START Study material

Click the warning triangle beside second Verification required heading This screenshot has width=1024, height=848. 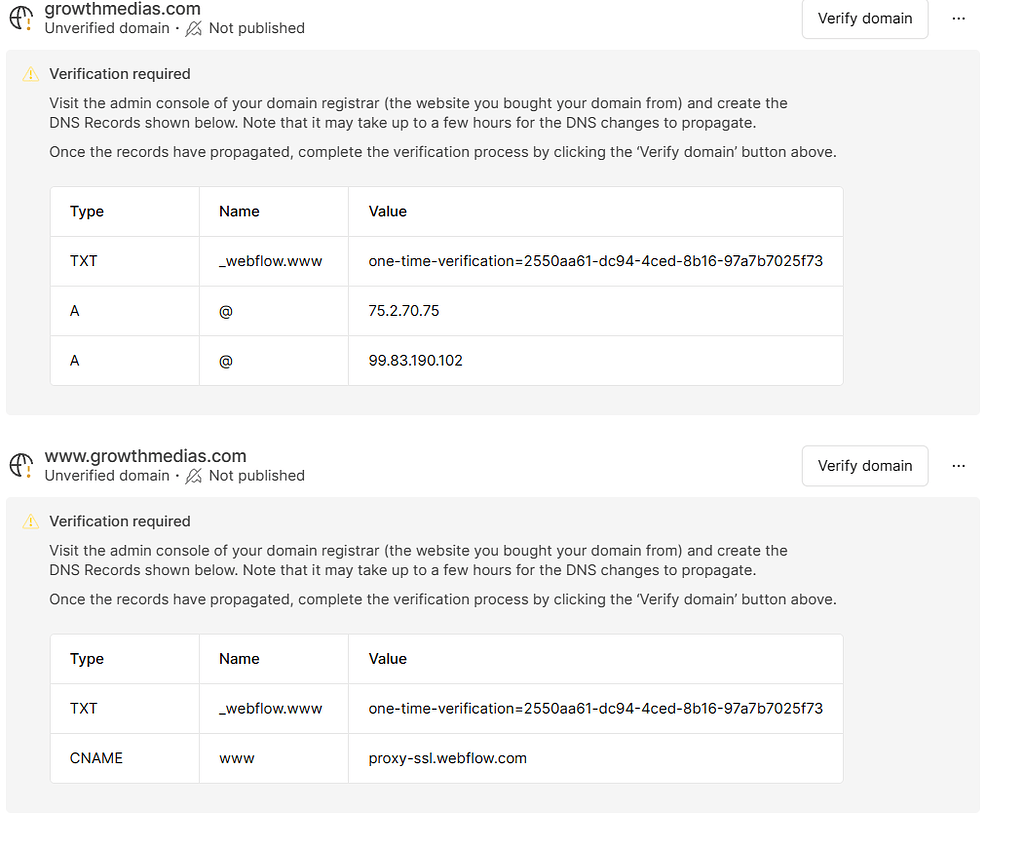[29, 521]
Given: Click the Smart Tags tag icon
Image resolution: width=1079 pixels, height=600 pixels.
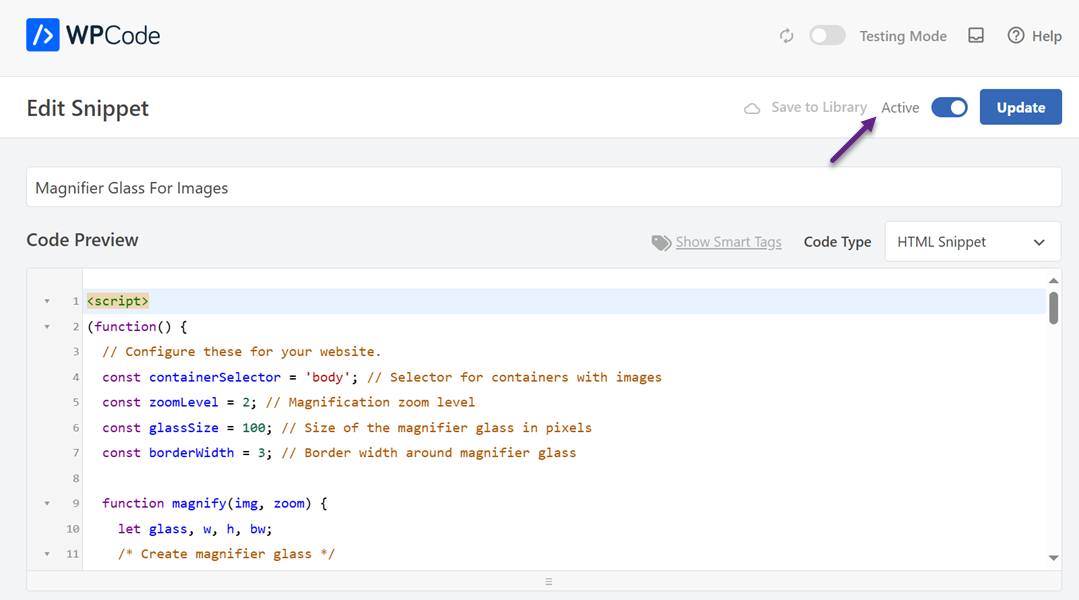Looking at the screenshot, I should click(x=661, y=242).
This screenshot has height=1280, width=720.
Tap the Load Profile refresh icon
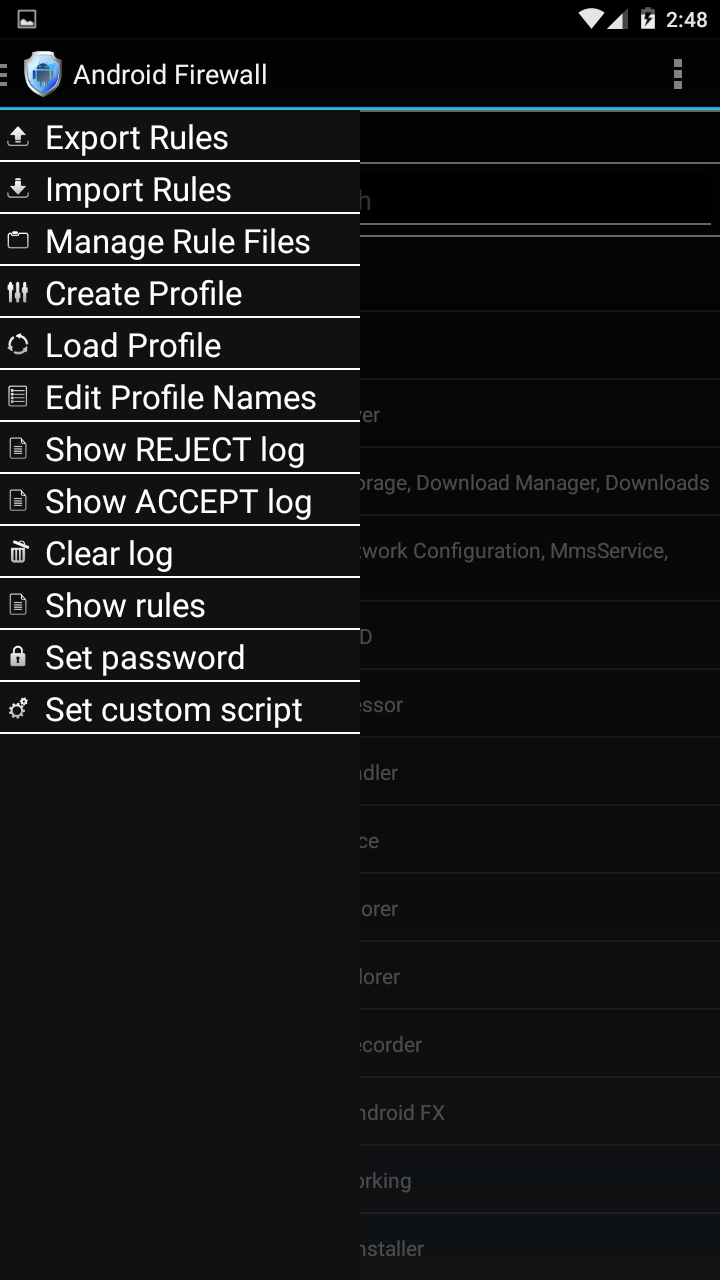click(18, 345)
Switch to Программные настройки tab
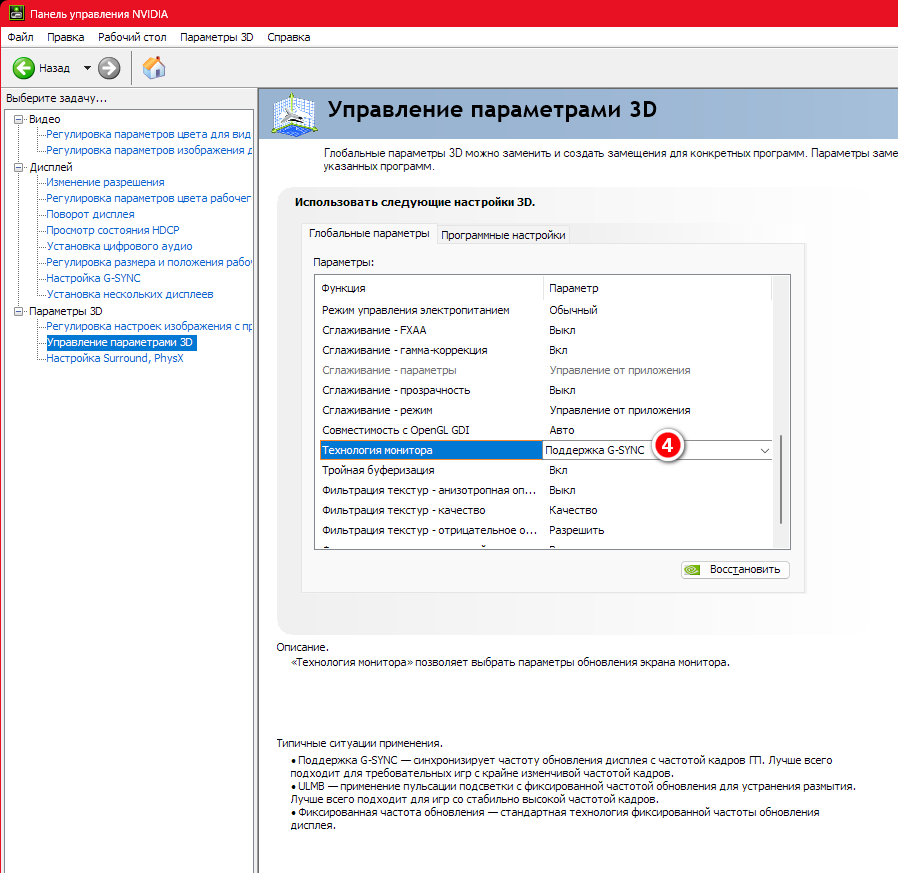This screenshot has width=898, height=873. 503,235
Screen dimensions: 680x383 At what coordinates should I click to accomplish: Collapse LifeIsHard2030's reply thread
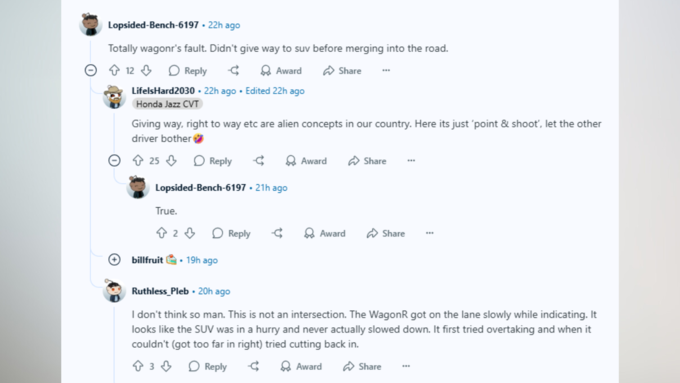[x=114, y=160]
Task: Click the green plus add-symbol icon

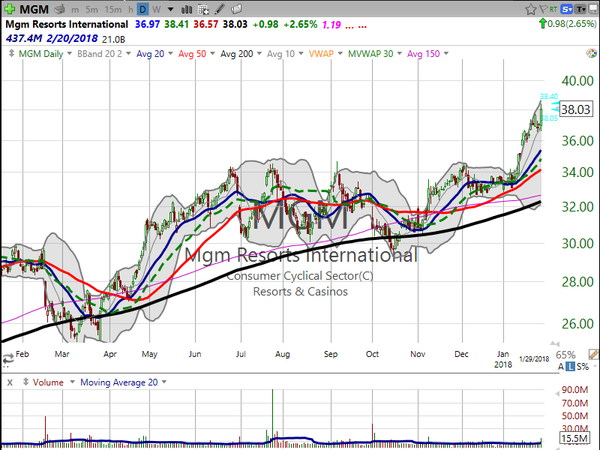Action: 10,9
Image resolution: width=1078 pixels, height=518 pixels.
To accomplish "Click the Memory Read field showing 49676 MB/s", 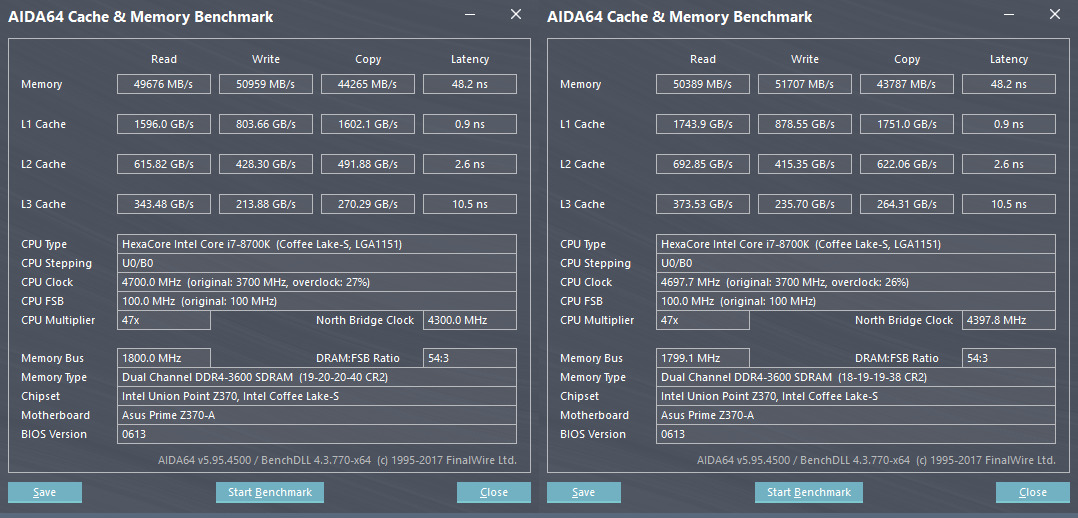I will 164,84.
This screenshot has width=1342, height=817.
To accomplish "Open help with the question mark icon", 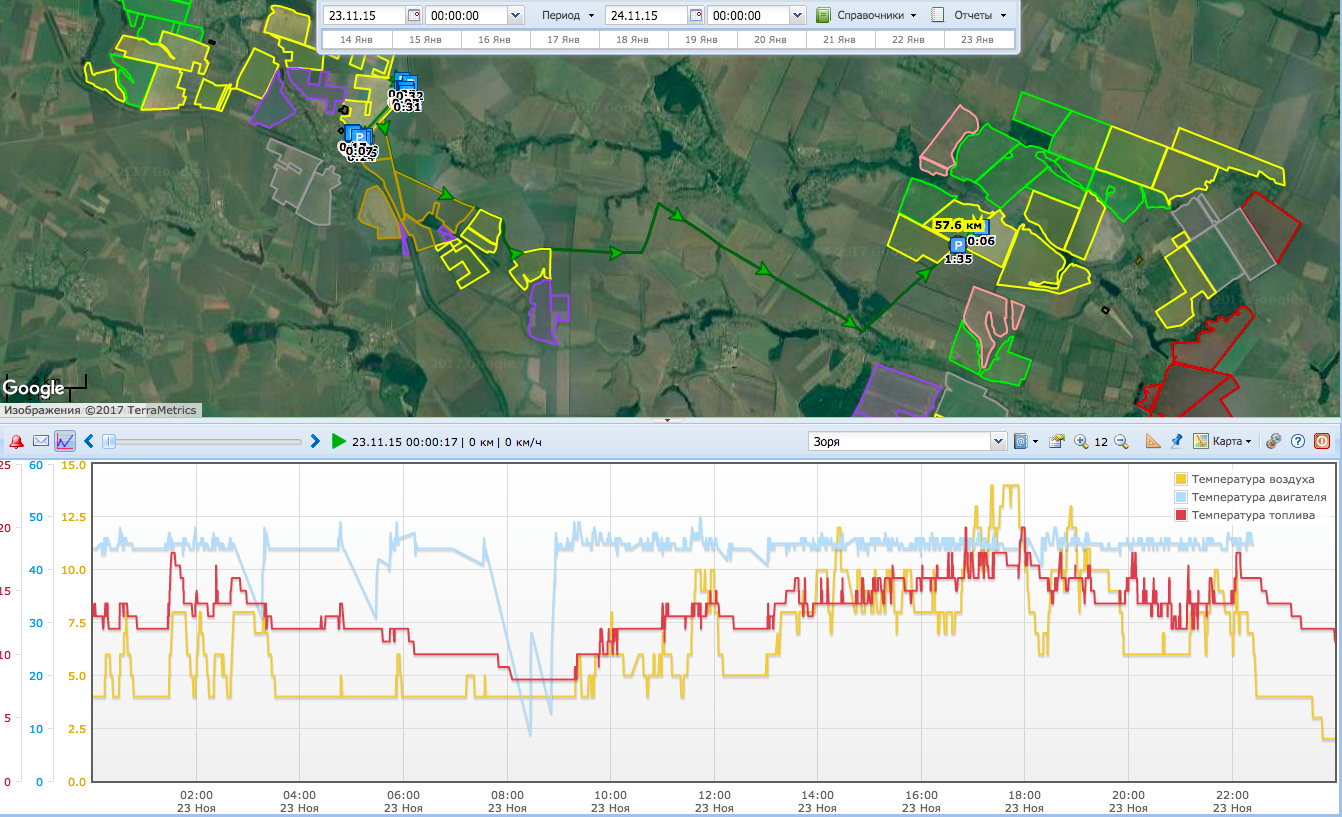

END Study material

- What this task involves
What is needed is an exact transcription of the lines from the one holding "This screenshot has width=1342, height=817." to the end of the data, with every picture left out.

- Answer to this problem
This screenshot has width=1342, height=817.
To accomplish "Open help with the question mark icon", 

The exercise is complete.